*AIM OF THE EXERCISE*.
Tell how many lines of the entries below include the string "pixels". Respond with the number alone.

---- RECORDS

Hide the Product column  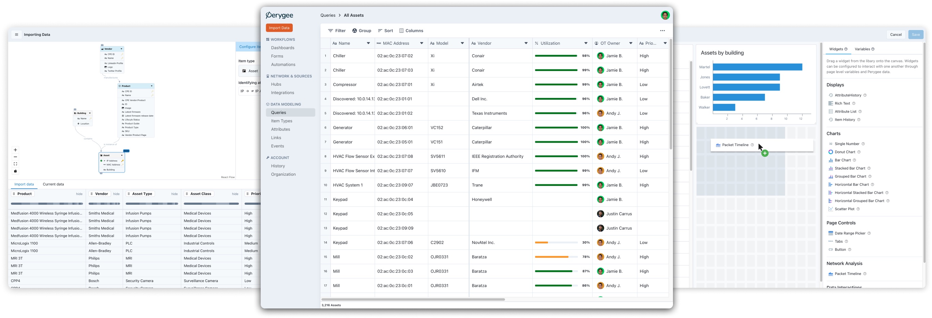tap(79, 194)
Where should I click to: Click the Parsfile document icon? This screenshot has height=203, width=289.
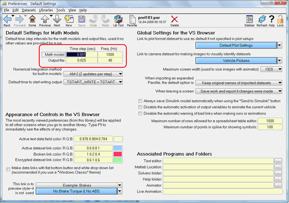(x=132, y=19)
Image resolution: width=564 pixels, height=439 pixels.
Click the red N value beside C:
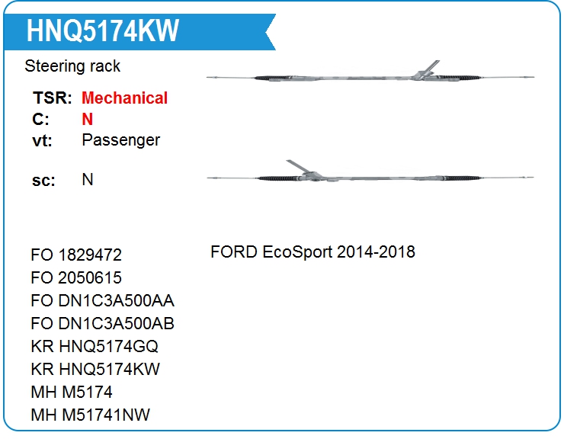click(x=88, y=119)
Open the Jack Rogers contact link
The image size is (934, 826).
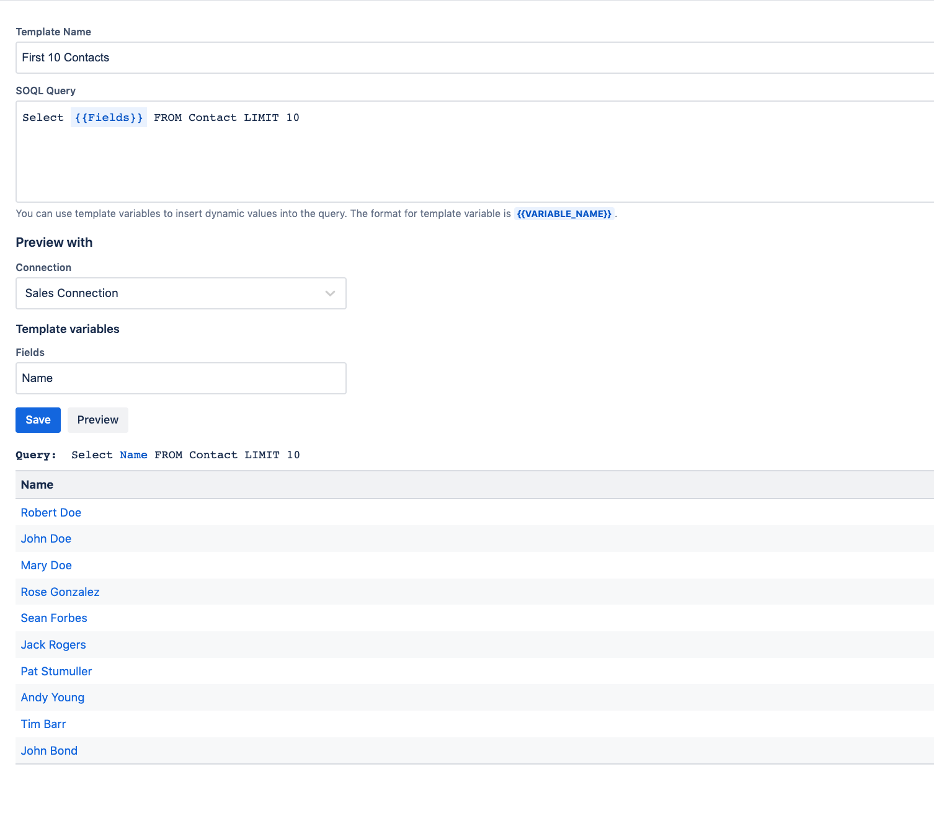point(53,645)
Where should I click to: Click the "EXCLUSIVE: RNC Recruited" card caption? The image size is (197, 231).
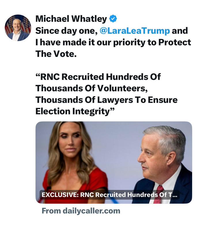coord(109,195)
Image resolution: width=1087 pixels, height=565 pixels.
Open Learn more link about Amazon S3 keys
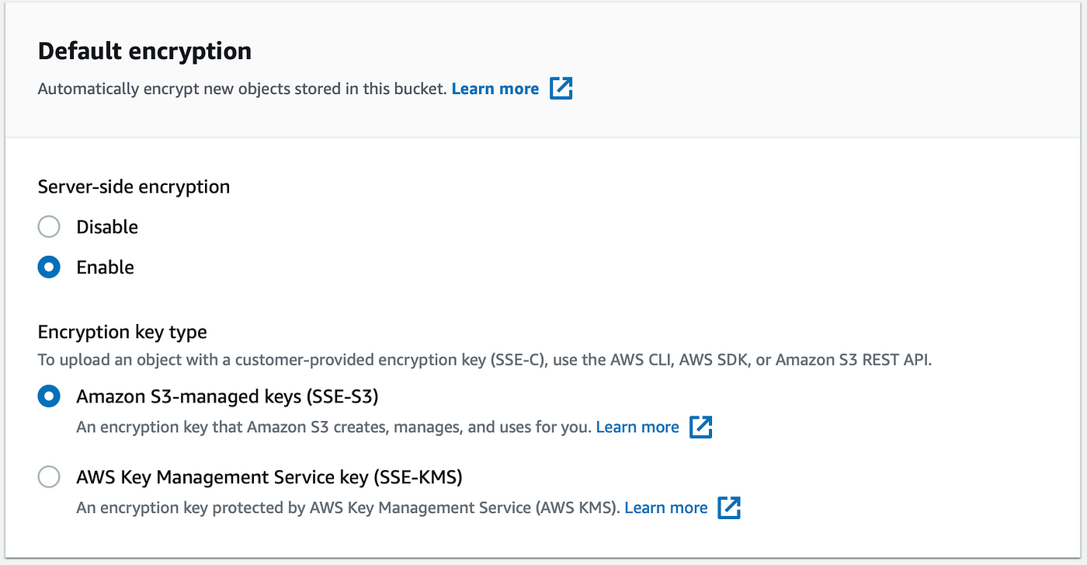[x=637, y=427]
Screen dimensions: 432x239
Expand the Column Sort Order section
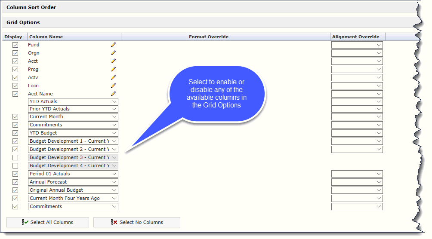(31, 7)
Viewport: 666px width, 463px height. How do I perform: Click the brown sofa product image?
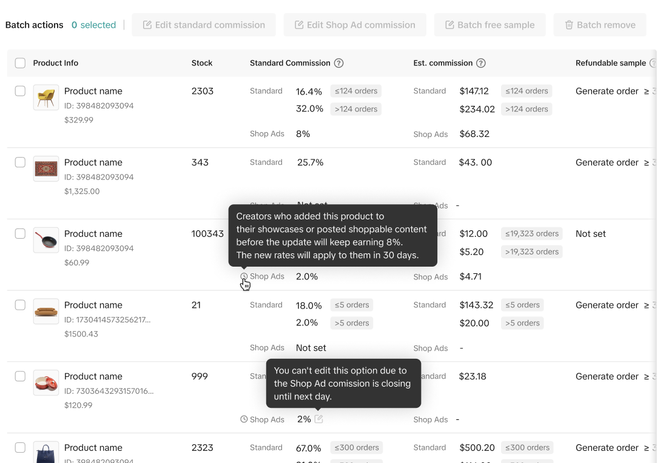point(46,311)
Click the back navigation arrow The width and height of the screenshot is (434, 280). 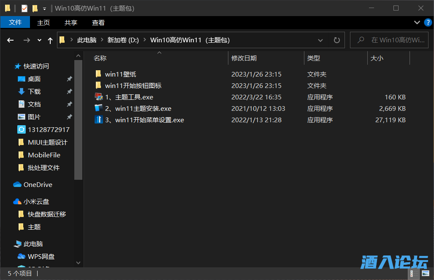tap(11, 40)
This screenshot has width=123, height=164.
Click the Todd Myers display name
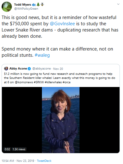click(x=23, y=5)
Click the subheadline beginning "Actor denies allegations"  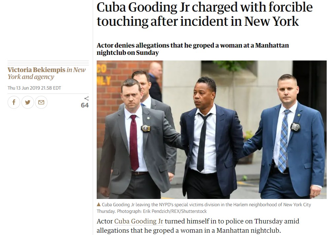[x=193, y=49]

--------

*YOUR RESPONSE*.
2